Wenn es zur Hauptverkehrszeit in der Großstadt einspurig wird, dann gilt das Reißverschlussverfahren (7 Abs.4 StVO). Nun erhitzen diese Engstellen in Verbindung mit dem Gebot, das Reißverschlussverfahrens anzuwenden, allerorten die Gemüter.
Jetzt ist es wieder so weit auf der Mülheimer Straße in Oberhausen. Allmorgendlich gibt es eine lange einspurige Schlange an der immer wieder Autos bis zum eigentlichen Engpass vorbei fahren. Die in der Schlange sind überwältigt und sehen die Gerechtigkeit verdrängt. Sie äußern danach gern ihre eigenwilligen Vorstellungen vom vorgeschriebenen Verfahren und planen den Tumult.
An all diese richtet sich meine Botschaft:

In einer kooperativen Nachschulung aller Oberhausener Fahrschulen frühmorgens auf der Mülheimer Straße könnte man die mobile Wohnbevölkerung der Stadt nachhaltig befrieden.

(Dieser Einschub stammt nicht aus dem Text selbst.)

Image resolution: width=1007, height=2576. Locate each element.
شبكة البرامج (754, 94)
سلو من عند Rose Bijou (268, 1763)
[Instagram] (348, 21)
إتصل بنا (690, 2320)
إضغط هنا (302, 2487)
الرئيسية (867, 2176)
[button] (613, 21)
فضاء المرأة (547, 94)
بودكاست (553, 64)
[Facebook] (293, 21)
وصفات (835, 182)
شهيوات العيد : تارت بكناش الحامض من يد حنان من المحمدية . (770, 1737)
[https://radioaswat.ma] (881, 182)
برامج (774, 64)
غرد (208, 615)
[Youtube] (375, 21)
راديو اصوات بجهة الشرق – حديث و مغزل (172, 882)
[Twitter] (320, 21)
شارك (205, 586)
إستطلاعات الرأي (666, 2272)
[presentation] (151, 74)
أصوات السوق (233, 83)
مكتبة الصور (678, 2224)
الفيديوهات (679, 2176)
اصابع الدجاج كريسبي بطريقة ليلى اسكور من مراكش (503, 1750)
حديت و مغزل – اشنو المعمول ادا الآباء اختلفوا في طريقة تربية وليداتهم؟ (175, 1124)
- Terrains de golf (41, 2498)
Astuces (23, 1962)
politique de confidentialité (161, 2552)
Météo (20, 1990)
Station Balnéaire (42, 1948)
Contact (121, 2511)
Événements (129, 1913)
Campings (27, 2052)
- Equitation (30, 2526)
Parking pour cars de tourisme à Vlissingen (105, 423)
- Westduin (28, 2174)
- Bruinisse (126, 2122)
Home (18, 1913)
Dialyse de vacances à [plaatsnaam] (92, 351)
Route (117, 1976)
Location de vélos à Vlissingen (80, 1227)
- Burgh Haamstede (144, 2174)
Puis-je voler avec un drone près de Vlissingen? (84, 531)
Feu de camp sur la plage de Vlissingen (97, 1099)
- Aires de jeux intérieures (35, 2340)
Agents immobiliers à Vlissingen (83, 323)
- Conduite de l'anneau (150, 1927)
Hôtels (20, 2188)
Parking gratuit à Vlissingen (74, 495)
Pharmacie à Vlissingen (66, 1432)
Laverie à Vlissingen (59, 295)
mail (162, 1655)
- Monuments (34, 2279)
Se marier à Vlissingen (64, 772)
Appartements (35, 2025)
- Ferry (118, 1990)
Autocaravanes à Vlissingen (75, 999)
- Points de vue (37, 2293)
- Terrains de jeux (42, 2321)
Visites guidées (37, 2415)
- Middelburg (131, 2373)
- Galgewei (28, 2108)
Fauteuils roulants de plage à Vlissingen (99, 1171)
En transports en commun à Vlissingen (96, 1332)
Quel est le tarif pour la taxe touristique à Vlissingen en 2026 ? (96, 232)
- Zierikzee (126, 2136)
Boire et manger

— Mich faszinieren diese eigenwilligen Regelauslegungen nachdrücklich und ich empfehle zur Vorbereitung der Schulung, einfach nur einmal den Reißverschluss an der Jacke zu schließen und dabei den Reißverschluss auch genau zu beobachten.
Ich weiß nun nicht wie stark das Reißverschlussverfahren international verankert ist.
Hilfreich wäre es es, den Fahrern mit Fahrzeugen aus dem nichtdeutschen Raum, bei geöffnetem Fenster in ihrer vermeintlichen Landessprache Hinweise auf das Reißverschlussverfahren zuzurufen, also beispielsweise: „Ritsen!“ – Sollten die Niederländer weniger Probleme mit dem Reißverschlussverfahren haben?